By Kathie MM
In my last post , I described causes, contexts, and symptoms of a major form of social pathology—racialopathy. Racialopathy is a subtype of a much broader social pathology—ethnicopathy. In all cases, the carriers of the disease tend to be the group with greater power within a social context, and the victims of the disease are the less powerful groups.
In the United States, the carriers tend to be extremely rich white men (who pass the pathology on to many others, male and female) and the victims tend to be men, women, and children of color—the designated scapegoats for social unrest.
Evidence for ethnicopathy abounds elsewhere, and has taken “non-racial” forms; a few examples:
White Christians (Catholics) versus White Christians (Protestants), which played out violently long before “The Troubles” in Northern Ireland .
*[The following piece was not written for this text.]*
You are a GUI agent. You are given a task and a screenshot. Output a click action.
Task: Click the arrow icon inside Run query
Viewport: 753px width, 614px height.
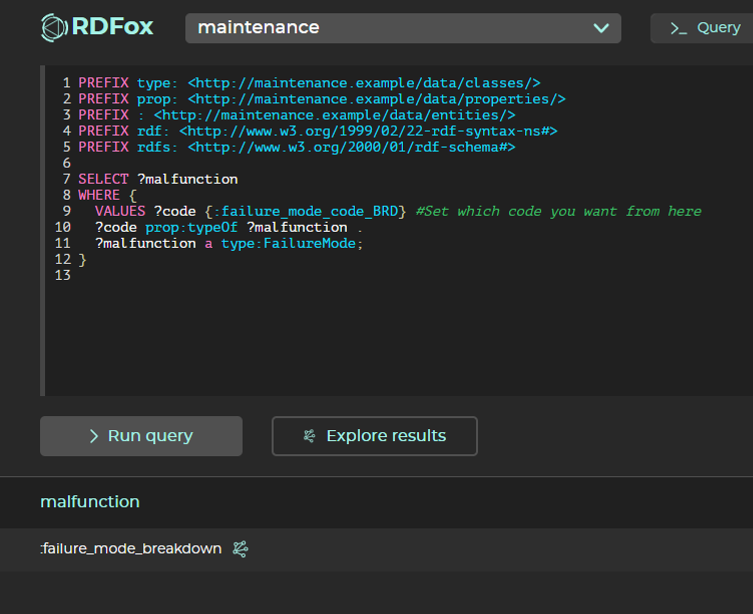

Although these examples of ethnicopathy involve gruesome amounts of violence, ethnicopathy, like racialopathy, can take less violent forms—for example, disparaging, stigmatizing, and denying rights to “the other.” These less blatantly violent forms of oppression may be a form of “ethnic cleansing,” as when White authorities in the US, Australia, and Canada seized indigenous children to “educate” them for productive work (often virtual slavery).
In the last few generations of your family, have there been any examples of ethnicopathy?
If so, did they get resolved? If so, how?
Have you ever participated in any activities designed to reduce racialopathy and ethnicopathy?
If so, what is your view of the success of those activities?